Plain-English definitions with common ranges and examples.

Amortization

Paying off a loan over time through scheduled payments that include interest and principal.

Example: A 30-year mortgage amortizes over 360 monthly payments.

APR (Annual Percentage Rate)

A broader measure of borrowing cost than the interest rate. It may include certain lender fees.

Common: APR is often slightly higher than the note rate.

ARM (Adjustable-Rate Mortgage)

A mortgage with an initial fixed-rate period, then the rate can change based on an index + margin.

Example: A 5/1 ARM is fixed for 5 years, then adjusts yearly.

ARM Caps (initial / periodic / lifetime)

Limits on how much an ARM interest rate can change at the first reset (initial), each later reset (periodic), and overall (lifetime).

Example: 2/2/5 means max +2% first reset, +2% each later reset, +5% lifetime.

Down Payment

The upfront amount paid toward the home price. Lower down payments may increase monthly cost and require PMI.

Common: Common: 3%–20%+
Example: 20% down on $750,000 = $150,000.

DTI (Debt-to-Income)

Monthly debt payments divided by gross monthly income. Lenders use it to assess affordability.

Common: Many lenders prefer lower DTI; thresholds vary.

Escrow

An account managed by your mortgage servicer to pay property taxes and insurance on your behalf.
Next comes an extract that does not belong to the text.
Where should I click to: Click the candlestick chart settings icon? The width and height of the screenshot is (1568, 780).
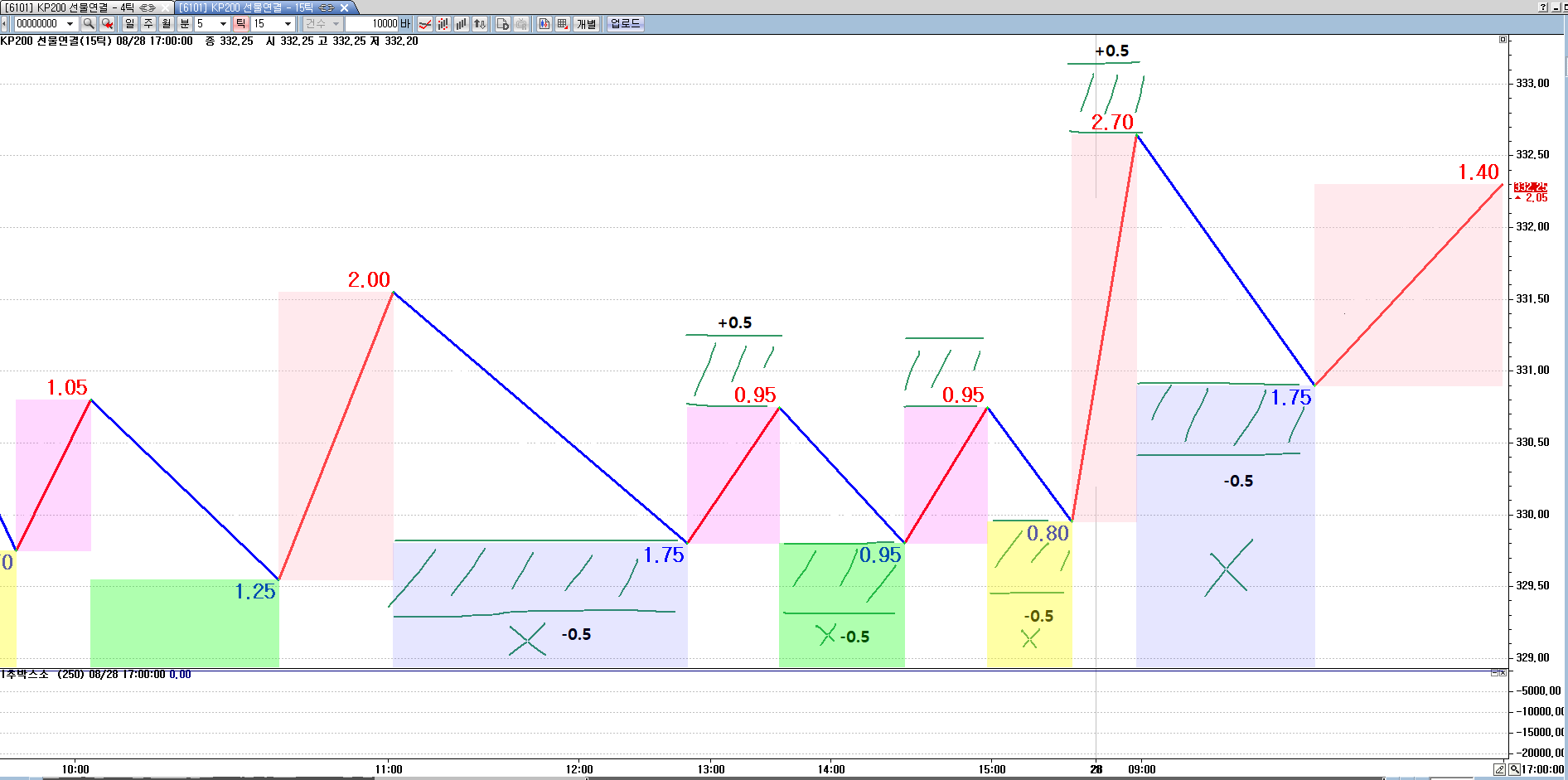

Funded via your monthly payment.

Example: You pay 1/12 of estimated annual taxes and insurance each month into escrow.

Fixed-Rate Mortgage

A loan with an interest rate that remains constant for the full term.

Example: A 30-year fixed keeps the same rate for 30 years.
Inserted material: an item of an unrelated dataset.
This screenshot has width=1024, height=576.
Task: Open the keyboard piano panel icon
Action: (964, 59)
HOA (Homeowners Association dues)

Monthly/annual fees for shared building or community expenses (common in condos).

Common: Can range from $0 to $800+/month depending on property.

Index (ARM)

A reference interest rate used for ARMs. The lender adds a margin to the index to determine your target rate.

Example: Target rate = index + margin.

Interest Rate

The rate charged for borrowing money. Used to calculate the interest portion of each payment.

LTV (Loan-to-Value)

Loan amount divided by home value. Higher LTV often implies higher risk and may require PMI or a higher rate.
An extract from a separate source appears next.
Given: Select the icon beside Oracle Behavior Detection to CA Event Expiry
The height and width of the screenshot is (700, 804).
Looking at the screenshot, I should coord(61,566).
Example: A $600k loan on a $750k home is 80% LTV.

Margin (ARM)

A fixed percentage added to the index rate to compute the target ARM rate.

Common: Often 2.0%–3.5%

P&I (Principal & Interest)

The base mortgage payment excluding property taxes, insurance, HOA, and PMI.

PMI (Private Mortgage Insurance)

Insurance that protects the lender. Often required for conventional loans when down payment is below ~20%.

Common: Common: 0.2%–1.5% of loan per year (varies by borrower and lender).

Points

Optional upfront fees paid to reduce your interest rate. 1 point typically equals 1% of the loan amount.

Example: 1 point on a $600,000 loan = $6,000.

Principal

The amount borrowed (or remaining balance). The principal portion of each payment reduces the balance.

Property Taxes

Taxes assessed by local governments. Often paid through escrow. Amount varies widely by location.

Term

The length of the loan, commonly 15 or 30 years.